Since the dawn of computing typing passwords on a keyboard has been the standard way of ensuring secure access to IT systems.
But an article on GlobeandMail.com today questions whether Google and Twitter have better password protection than some Canadian banks where we park our savings.
The social media sites demand users pick passwords with at least eight characters, upper and lower case letters, numbers and special symbols, notes Matthew Braga. But one bank allows a password as short as six characters with no special symbols or characters allowed. Some banks allow long passwords but the letters aren’t case sensitive.
Which raises the question of what’s a best practice for passwords if a bank is seemingly lax?
To be fair, as the article notes passwords aren’t a bank’s only security protection.
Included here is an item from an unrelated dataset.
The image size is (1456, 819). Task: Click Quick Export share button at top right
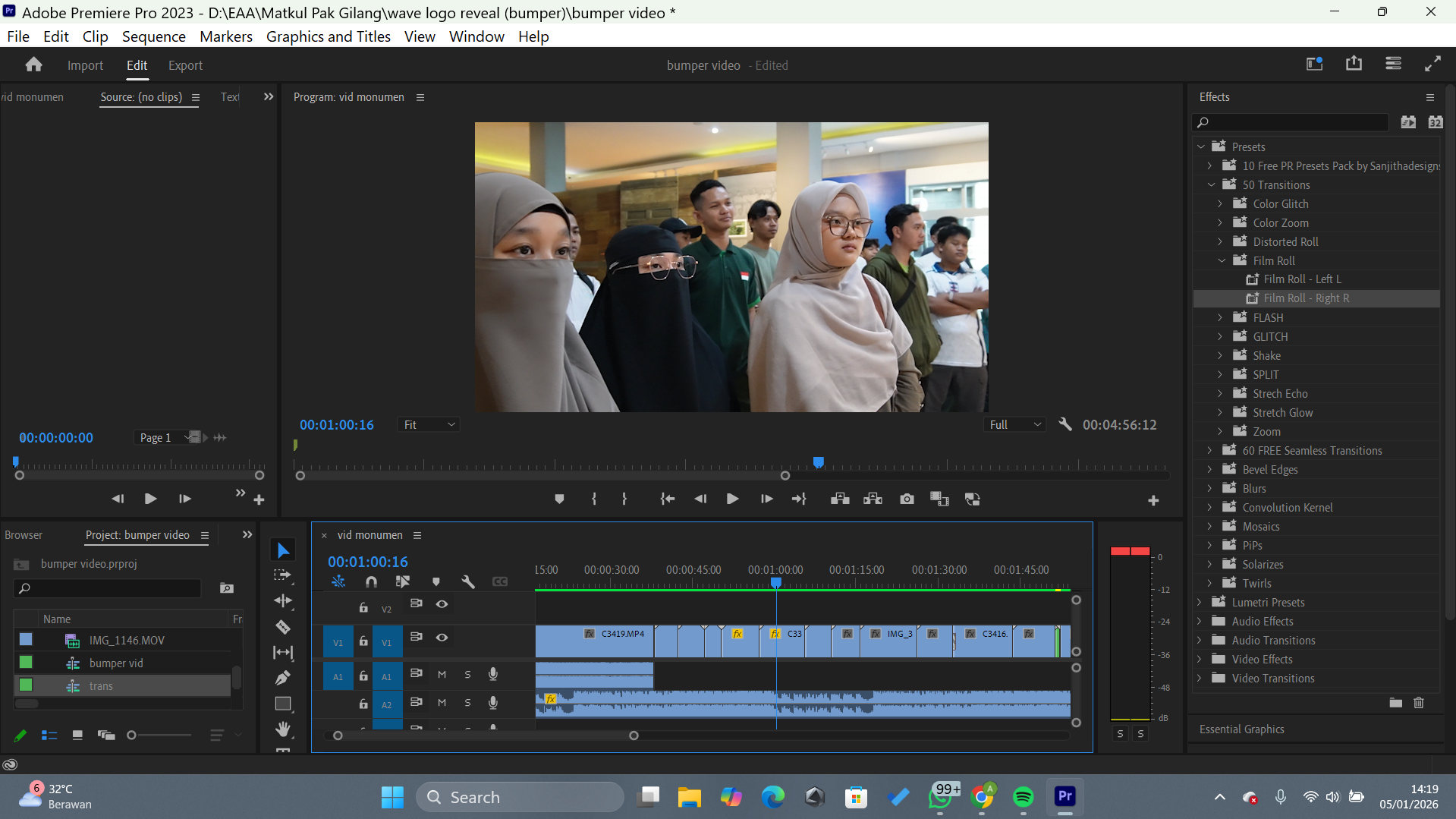point(1354,64)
They have sophisticated intrusion and fraud protection software. Sudden large withdrawals of cash will trigger suspicion — but what if it’s a modest $200 theft? What if it’s $200 a day for a week? A depositor’s only protection is the bank’s promise to reimburse for financial losses.
The Office of the Superintendent of Financial Institutions, which oversees banks, has not guidance for them on passwords.
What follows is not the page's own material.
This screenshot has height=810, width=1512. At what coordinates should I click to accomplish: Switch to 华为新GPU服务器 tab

Canadian banks told the author their systems are secure. Longer passwords wouldn’t offer more protection, one said.
We don’t know how secure bank passwords are because they won’t divulge how many frauds are password-related, Avner Levin, associate professor in the law and business department at Ryerson University and director of its Privacy and Cybercrime Institute.
The question isn’t whether a six-character password is acceptable, he added, but who’s responsibility it is if something goes wrong.
So far, he said, the banks couple easy passwords with taking full responsibility and willing to reimburse losses.
He would object, however, if Canadian banks start following the lead of several European financial institutions and move to a limited liability model, where customers are responsible for some money lost — like the deductable on car insurance.
Levin wouldn’t like to see that unless banks here increase access security.
Still, if six letters are enough for a bank, why not for Revenue Canada, health records, my stock broker?
The article also raises the question that if online two-factor authentication–is good enough for social media sites – optional on Twitter, Facebook and Google — why not for banks?
One reason, of course, is that they take time. Two-factor authentication for Twitter, for example, means when a user logs in Twitter sends a text message with a code to a mobile device. To complete the login the code has to be entered as well as a password. Great for social media where time isn’t important. But how many people will do that for access to their own money?
Few now. But wait until somone’s password is cracked.